Berlin - Behäbig, festgefahren, innovationsfeindlich - so sehen viele Kritiker den deutschen Staat. Was dagegen tun? Die beiden CDU-Bundestagsabgeordneten Thomas Heilmann und Nadine Schön verlangen eine radikale Reform, um das Gemeinwesen krisen- und zukunftsfest zu machen. Deutschlands staatliche Institutionen stießen schon seit längerem an ihre Grenzen, schreiben die Unionspolitiker in ihrem am Dienstag in Berlin vorgestellten Buch „Neustaat“. «Für die großen Herausforderungen der Zeit sind sie zu bürokratisch, zu komplex, zu langsam.» Nötig seien weitreichende Reformen, vergleichbar etwa denen der Nachkriegszeit. Der Staat brauche einen «Mutanfall».
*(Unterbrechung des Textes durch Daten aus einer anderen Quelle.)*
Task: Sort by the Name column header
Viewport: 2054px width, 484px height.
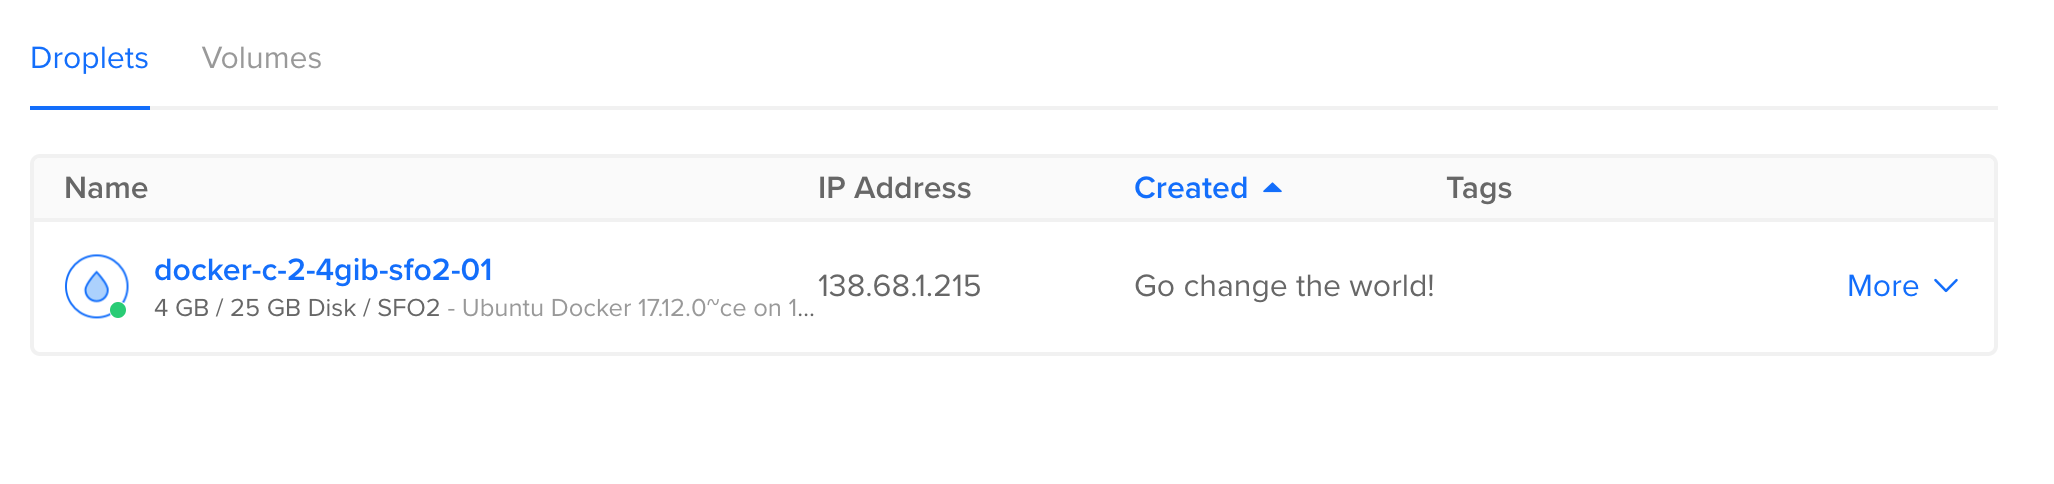Action: pyautogui.click(x=106, y=188)
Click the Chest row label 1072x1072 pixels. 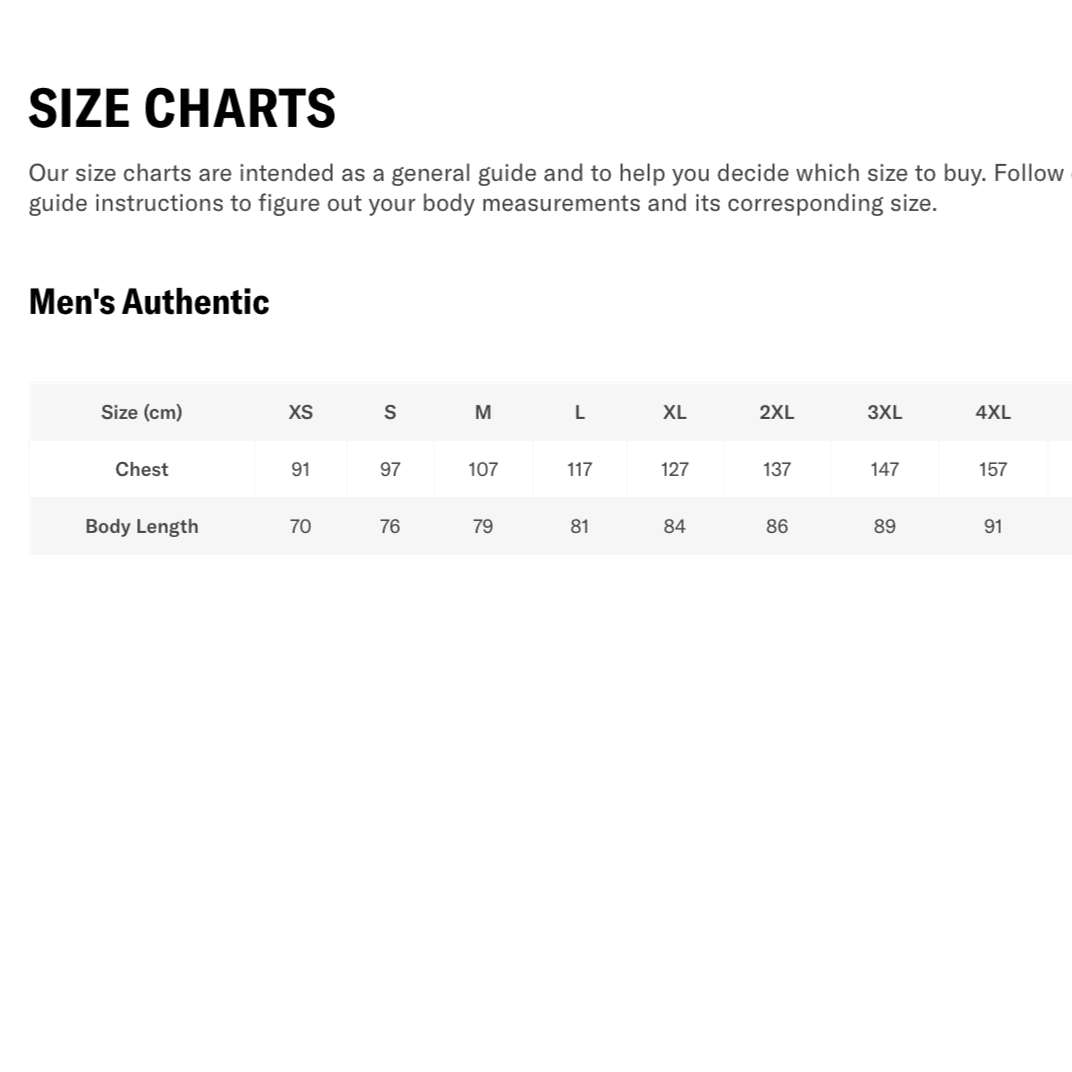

«Wir brauchen einen großen Wurf, einen großen Aufschlag», sagt Schön. Die Zäsur, die die Corona-Krise darstellt, sehen sie und ihre Mitstreiter für den besten Moment, um damit zu beginnen. «Unsere Kinder werden uns in 10, 15 Jahren fragen: Habt Ihr die Krise genutzt, um mal den Laden aufzuräumen? Und das Buch macht Vorschläge, um den Laden aufzuräumen.»